■ EXERCISE GOAL
Write out every line of the items below word for word, leaving out the pictures.

= = = = =

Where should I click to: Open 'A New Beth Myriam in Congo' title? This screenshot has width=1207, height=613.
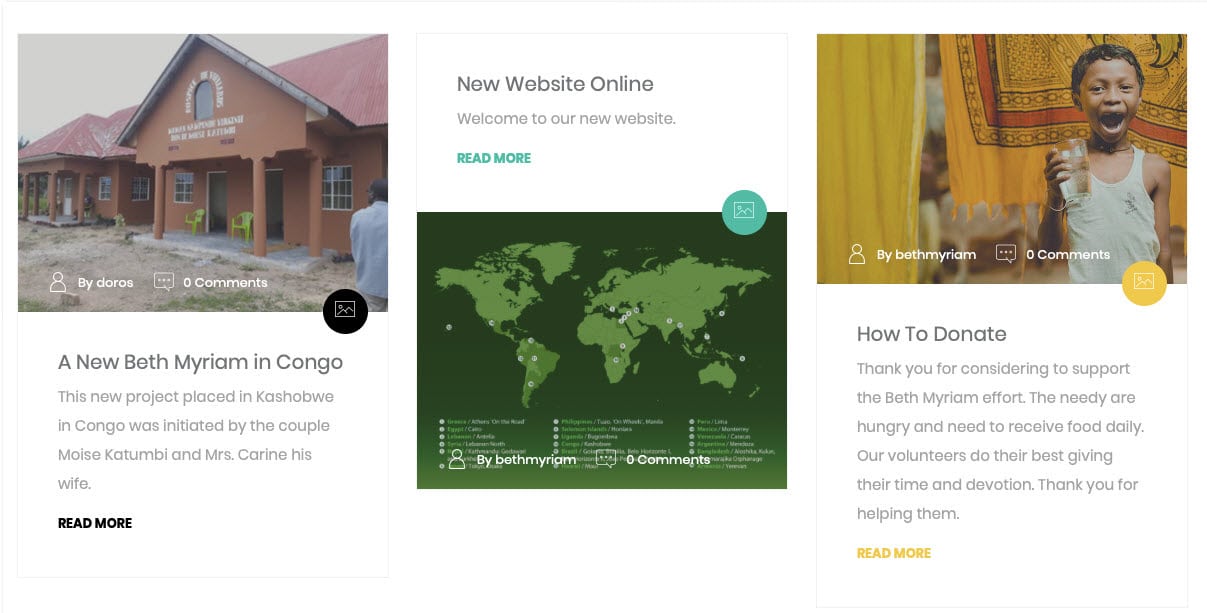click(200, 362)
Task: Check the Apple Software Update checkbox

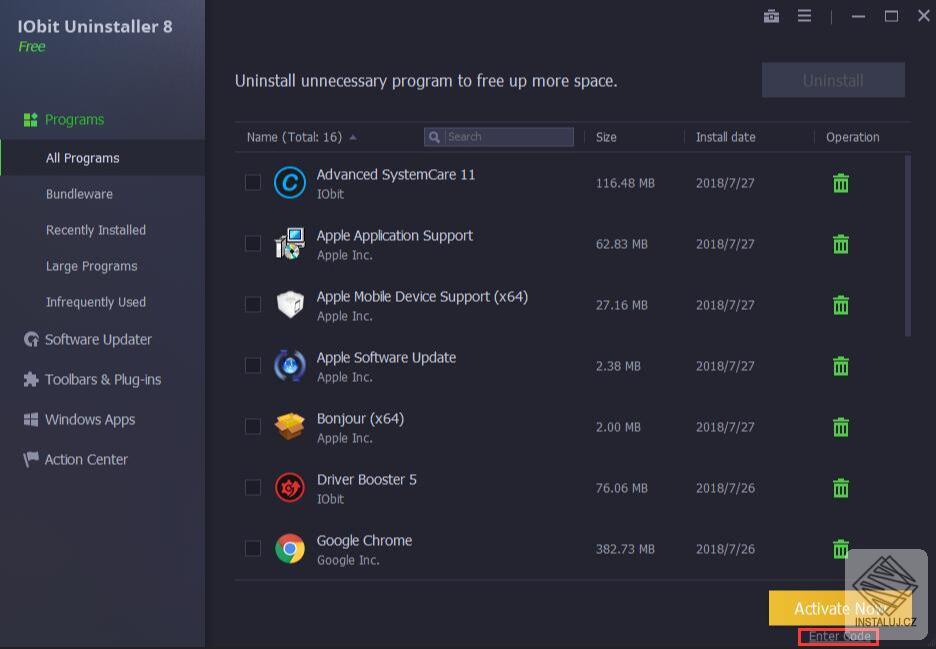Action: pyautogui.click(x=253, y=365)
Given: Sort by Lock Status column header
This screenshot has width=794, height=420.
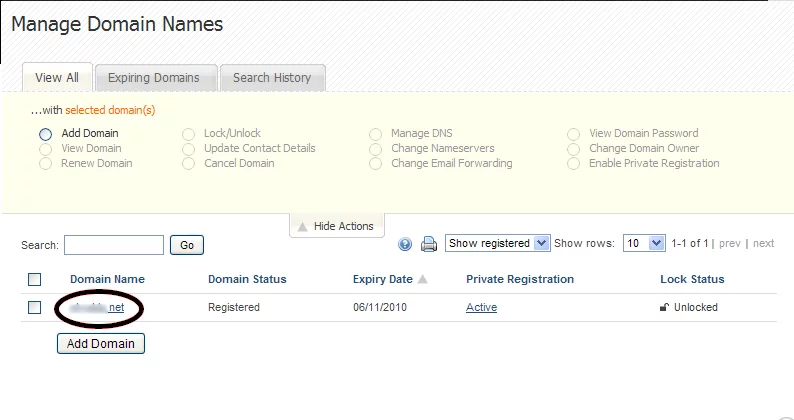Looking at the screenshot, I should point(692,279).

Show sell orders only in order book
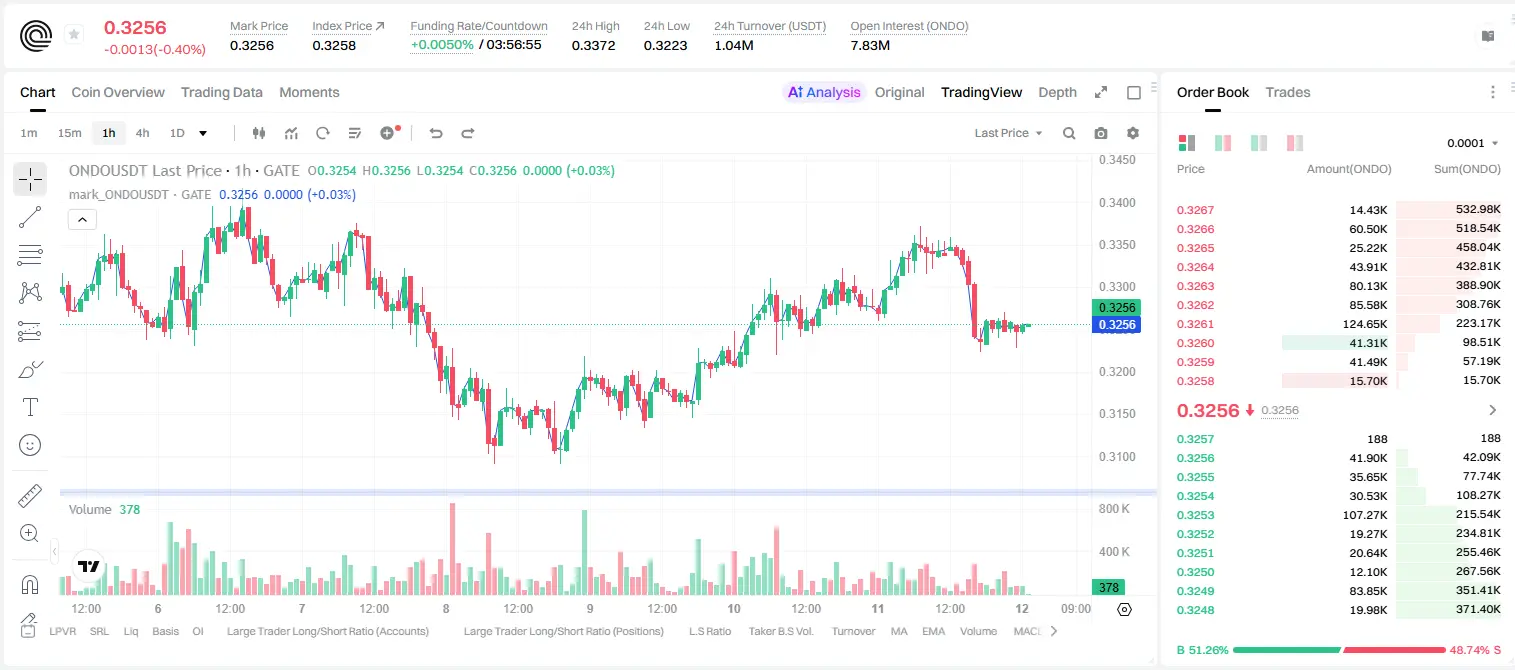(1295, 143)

= = = = =

■ REPLY
Where should I click to: Open 'A New Beth Myriam in Congo' title? This screenshot has width=1207, height=613.
click(200, 362)
Task: Check the Apple Software Update checkbox

Action: pyautogui.click(x=253, y=365)
Given: Sort by Lock Status column header
This screenshot has width=794, height=420.
Looking at the screenshot, I should point(692,279).

Show sell orders only in order book
(1295, 143)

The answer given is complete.